## Exercise prompt
Set out exactly, and only, the lines running from the one containing "At what coordinates" to the bottom of the listing below; pictures stay out.

## Entries shown
=== Begin Enclosure ===

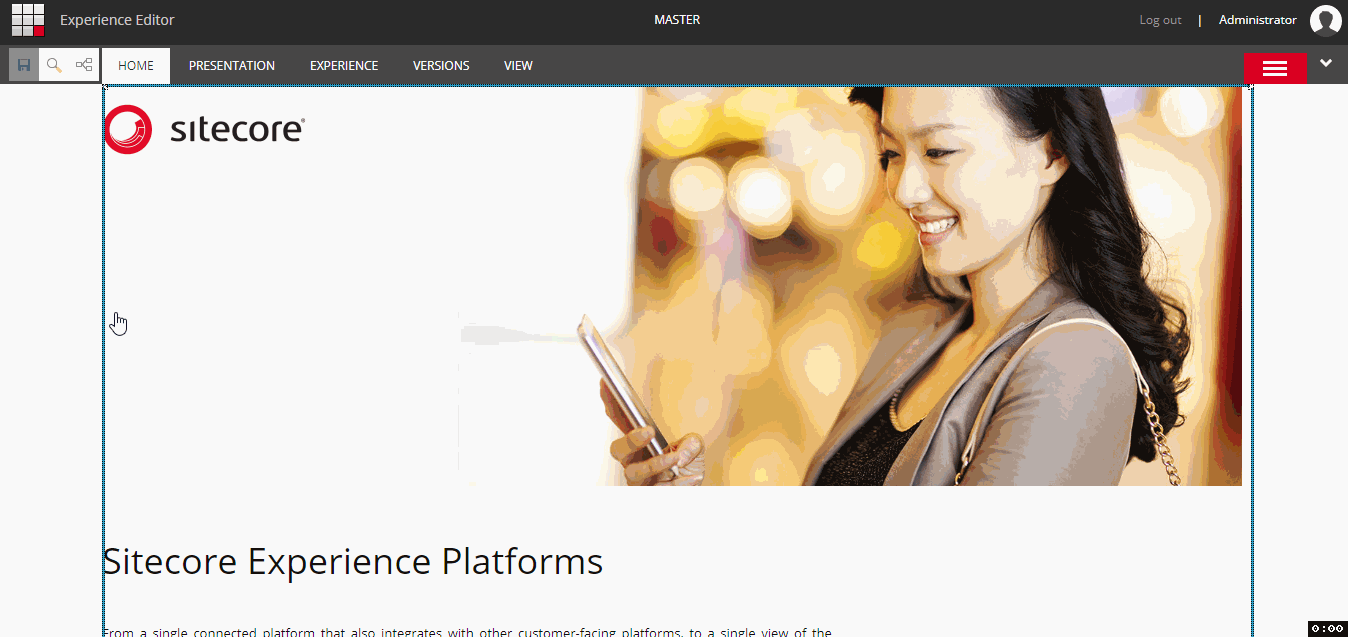Click the Log out link
This screenshot has width=1348, height=637.
(x=1160, y=20)
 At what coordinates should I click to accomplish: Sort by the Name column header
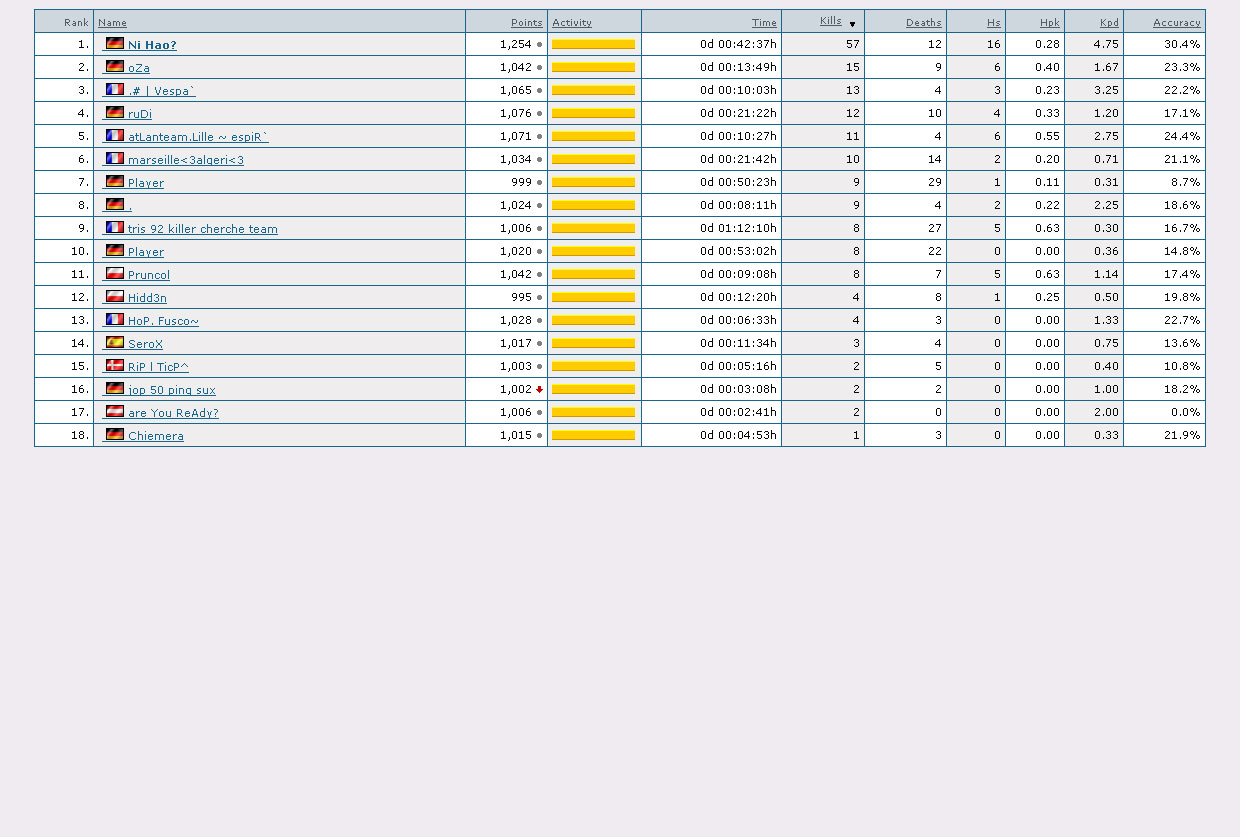click(x=112, y=23)
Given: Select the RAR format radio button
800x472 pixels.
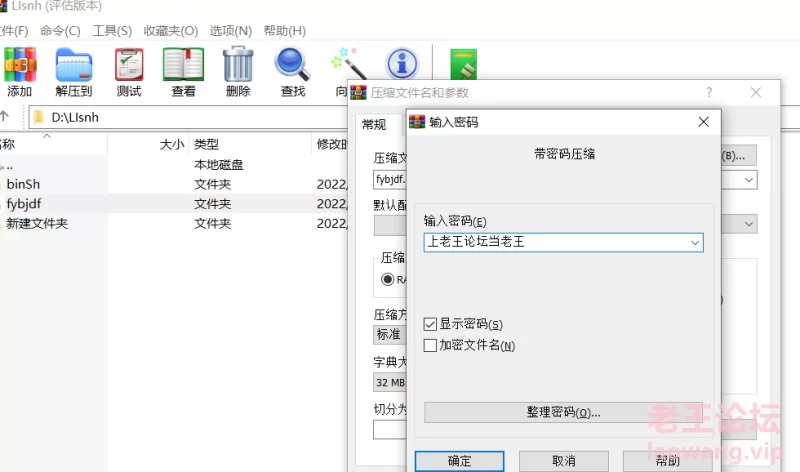Looking at the screenshot, I should (x=384, y=280).
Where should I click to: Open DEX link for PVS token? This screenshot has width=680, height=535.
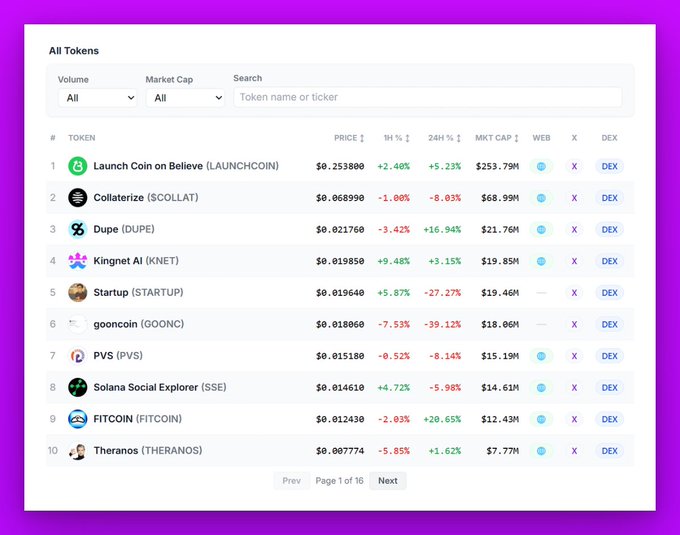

=== End Enclosure ===

## Reply to the task
 At what coordinates should I click to accomplish: Sort by the Name column header
click(x=112, y=23)
Given: Select the RAR format radio button
800x472 pixels.
Looking at the screenshot, I should (x=384, y=280).
Where should I click to: Open DEX link for PVS token? This screenshot has width=680, height=535.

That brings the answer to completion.